WORK TO COMPLETE: Output exactly the lines of the listing below that run from the line with "Shipping Policy (555, 2237)" through the line with "For every named target in this 2100×1736". No pictures.

RECORDS SHOWN:
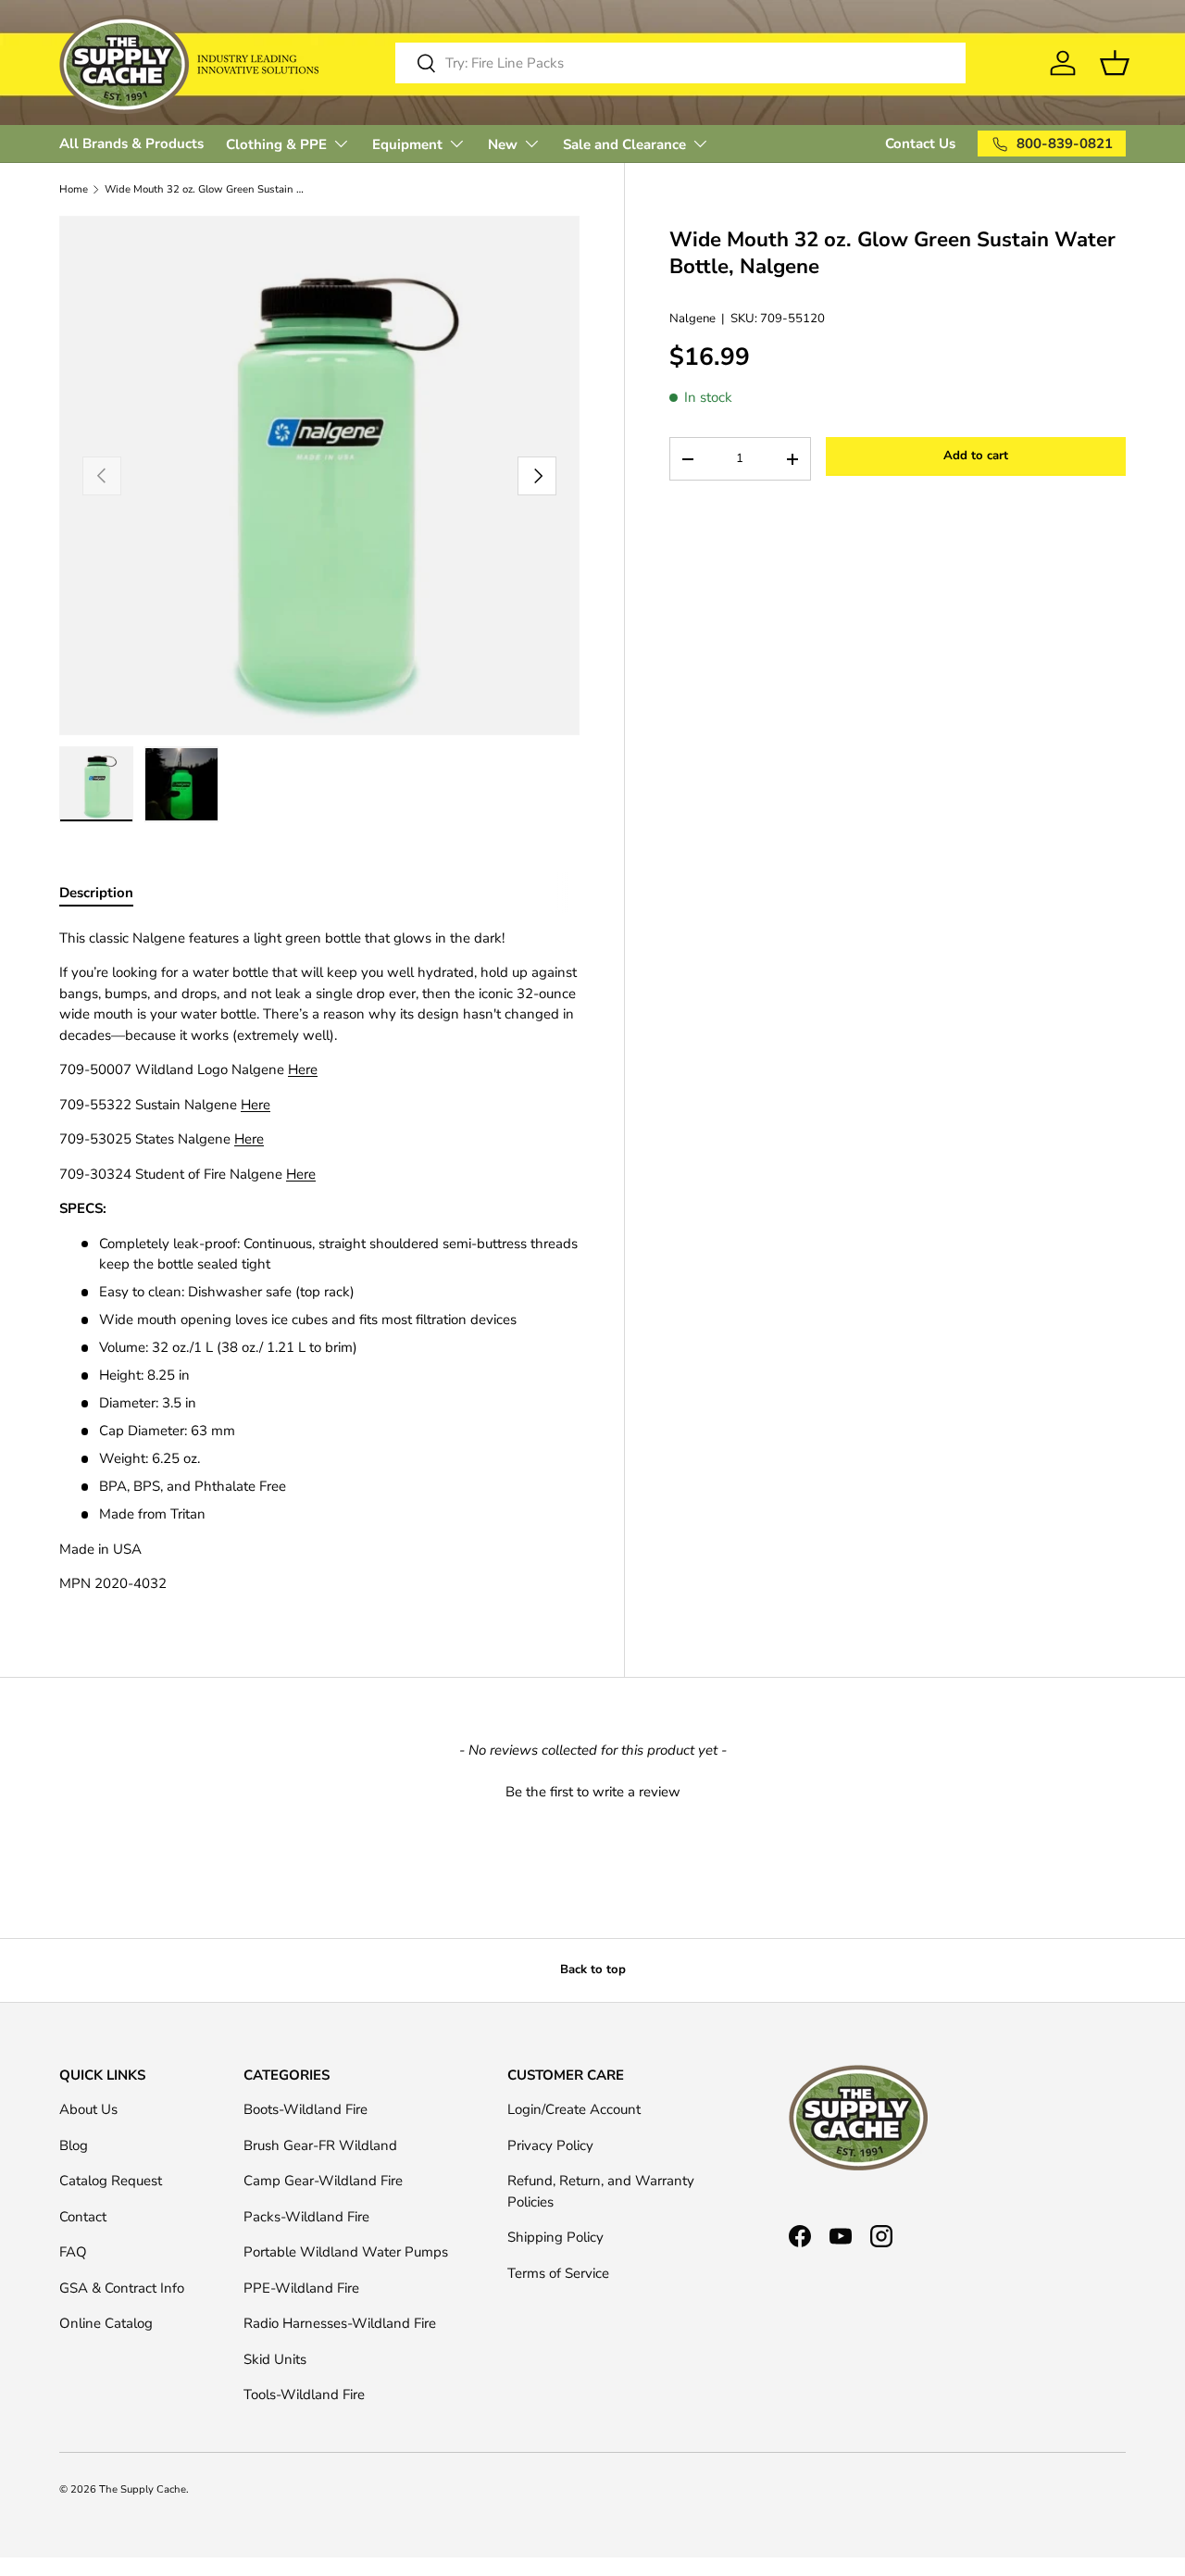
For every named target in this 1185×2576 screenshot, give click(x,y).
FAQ (73, 2252)
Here (303, 1069)
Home (73, 189)
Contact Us (920, 143)
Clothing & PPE (276, 144)
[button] (592, 1790)
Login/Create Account (574, 2109)
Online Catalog (106, 2323)
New (503, 144)
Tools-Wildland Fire (304, 2394)
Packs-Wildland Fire (306, 2216)
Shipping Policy (555, 2237)
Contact (82, 2216)
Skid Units (274, 2359)
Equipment (407, 144)
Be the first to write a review (592, 1791)
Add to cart (975, 456)
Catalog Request (110, 2180)
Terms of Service (558, 2273)
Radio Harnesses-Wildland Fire (339, 2323)
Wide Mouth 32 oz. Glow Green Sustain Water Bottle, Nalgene (209, 189)
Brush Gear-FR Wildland (320, 2145)
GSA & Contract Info (121, 2288)
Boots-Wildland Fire (305, 2109)
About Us (88, 2109)
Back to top (593, 1969)
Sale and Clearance (624, 144)
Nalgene (692, 318)
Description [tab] (96, 892)
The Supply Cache (142, 2489)
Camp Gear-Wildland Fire (323, 2180)
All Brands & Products (131, 143)
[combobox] (681, 63)
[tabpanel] (319, 1261)
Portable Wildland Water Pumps (345, 2252)
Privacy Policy (550, 2145)
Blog (73, 2145)
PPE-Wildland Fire (301, 2288)
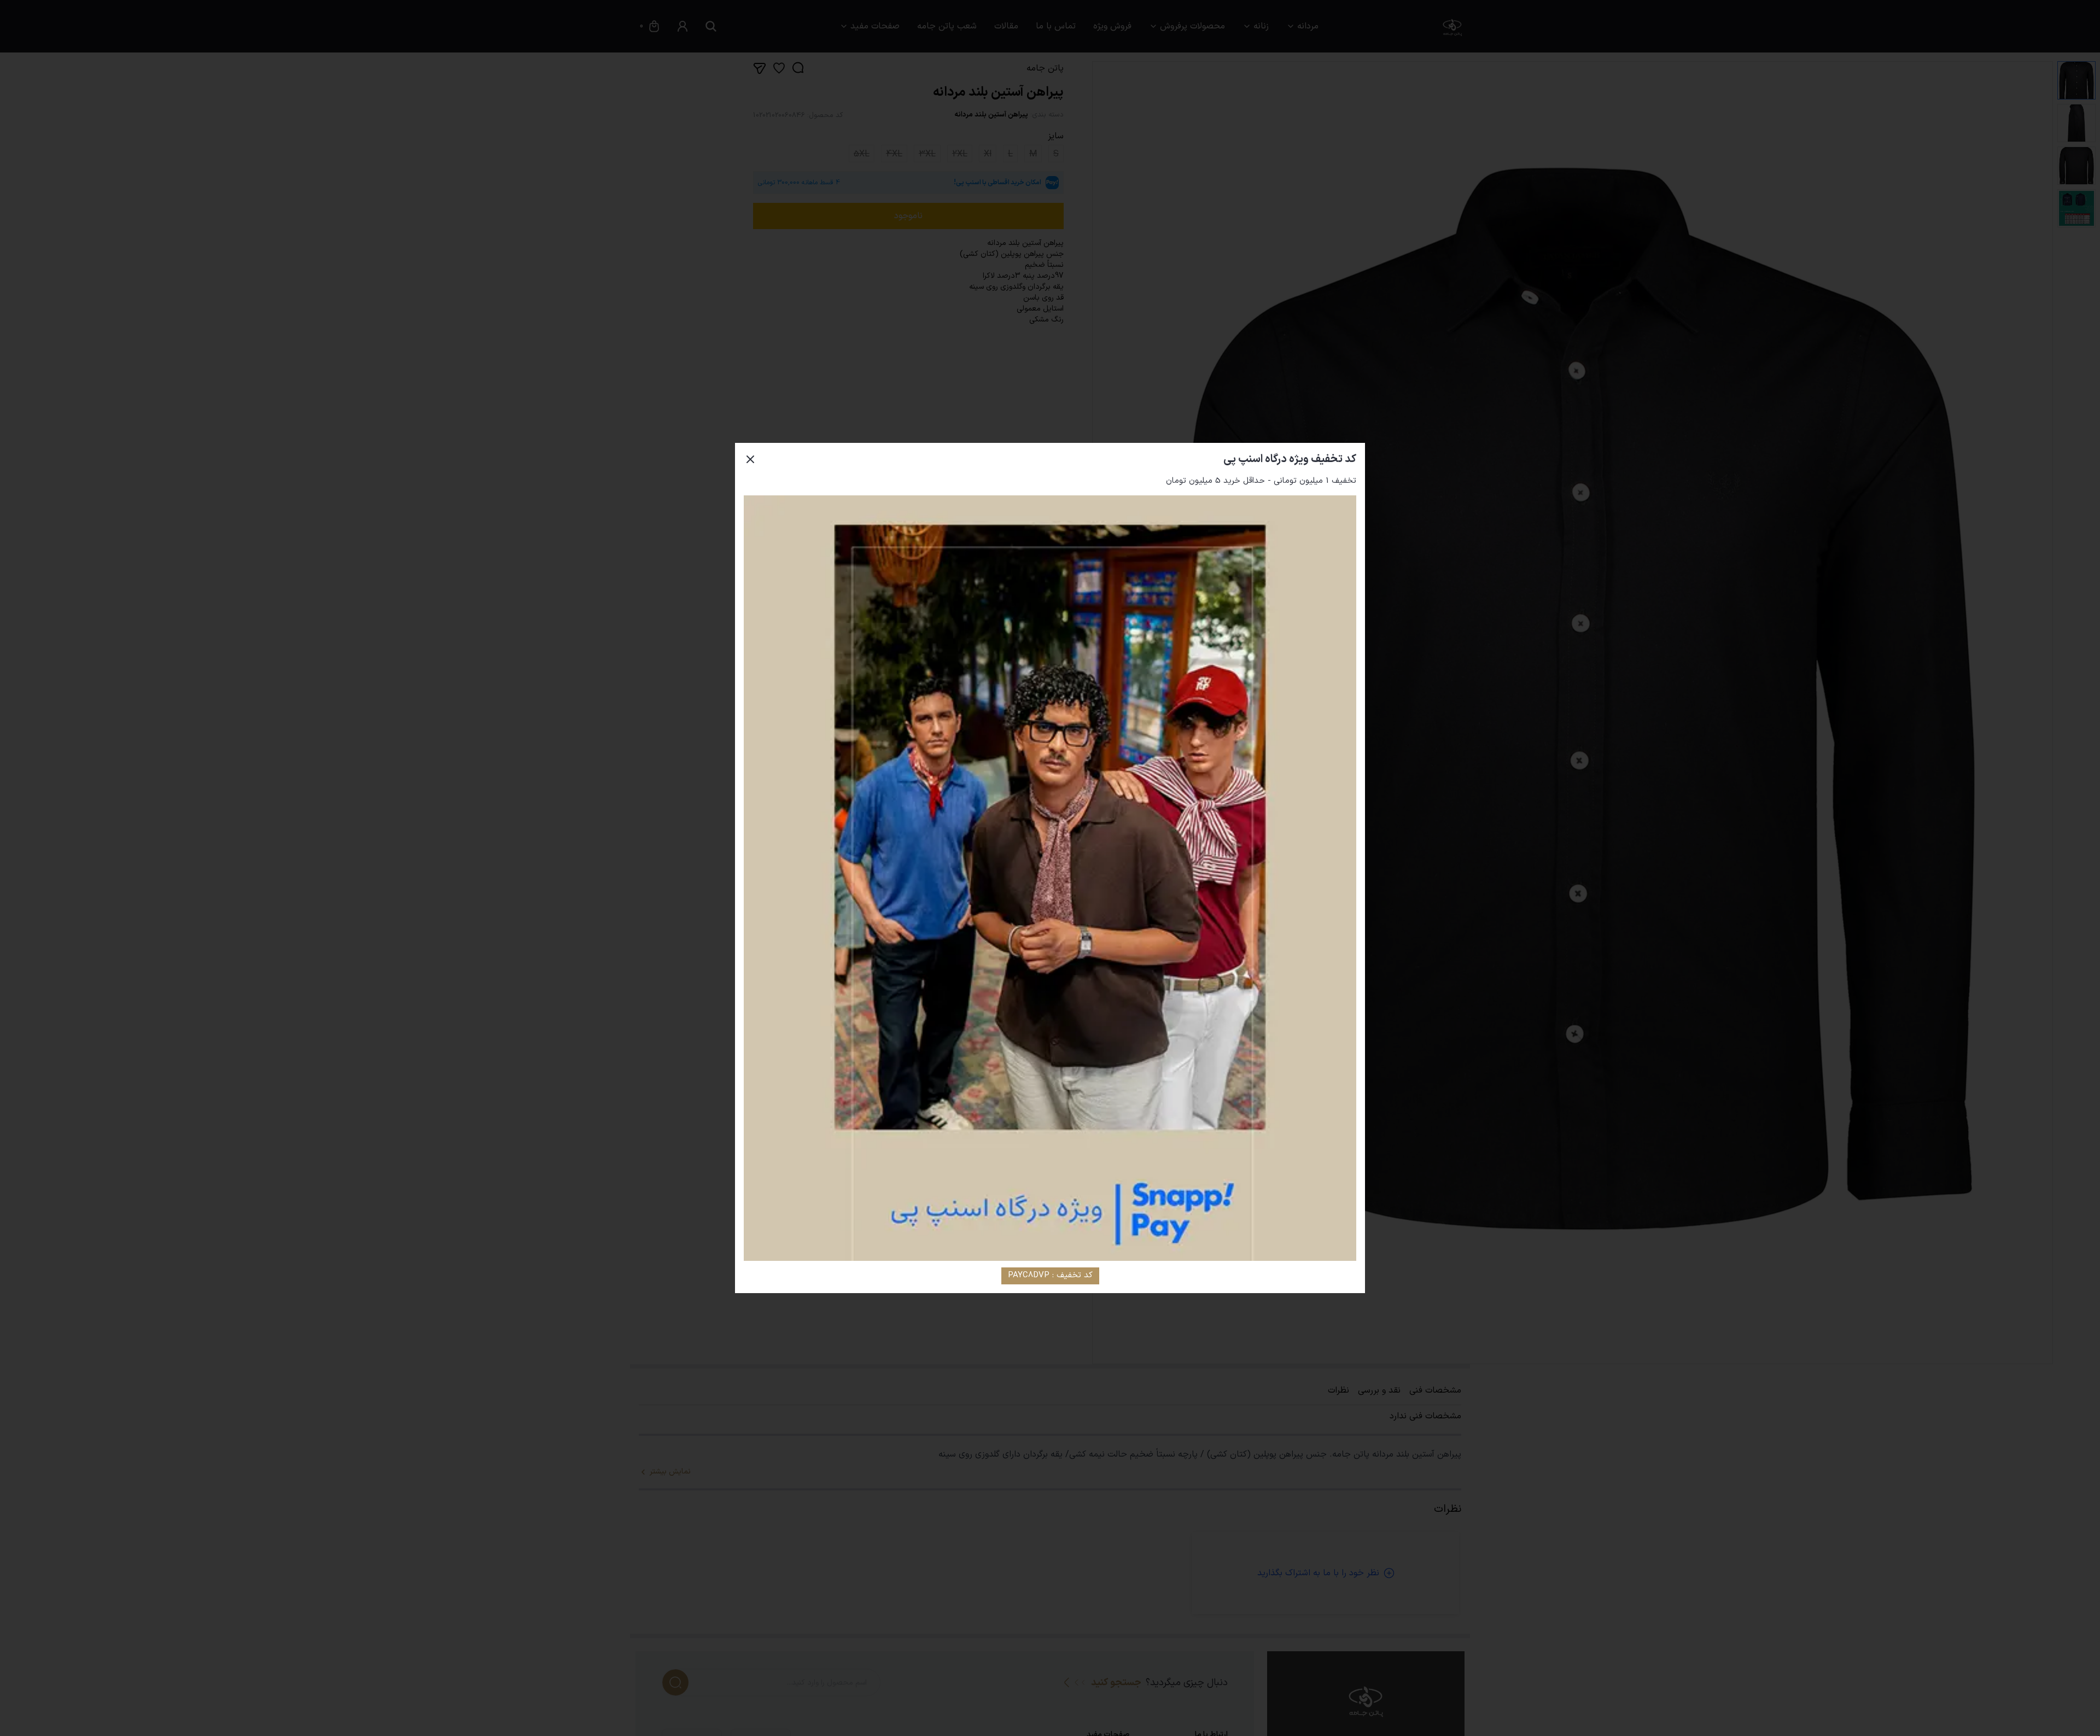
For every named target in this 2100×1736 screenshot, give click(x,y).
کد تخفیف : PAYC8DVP (1050, 1275)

SOLUTION FOR THIS EXERCISE:
Shipping Policy (555, 2237)
Contact (82, 2216)
Skid Units (274, 2359)
Equipment (407, 144)
Be the first to write a review (592, 1791)
Add to cart (975, 456)
Catalog Request (110, 2180)
Terms of Service (558, 2273)
Radio Harnesses-Wildland Fire (339, 2323)
Wide Mouth 32 oz. Glow Green Sustain Water Bottle, Nalgene (209, 189)
Brush Gear-FR Wildland (320, 2145)
GSA & Contract Info (121, 2288)
Boots-Wildland Fire (305, 2109)
About Us (88, 2109)
Back to top (593, 1969)
Sale and Clearance (624, 144)
Nalgene (692, 318)
Description [tab] (96, 892)
The Supply Cache (142, 2489)
Camp Gear-Wildland Fire (323, 2180)
All Brands & Products (131, 143)
[combobox] (681, 63)
[tabpanel] (319, 1261)
Portable Wildland Water Pumps (345, 2252)
Privacy Policy (550, 2145)
Blog (73, 2145)
PPE-Wildland Fire (301, 2288)
For every named target in this 2100×1736 screenshot, give click(x,y).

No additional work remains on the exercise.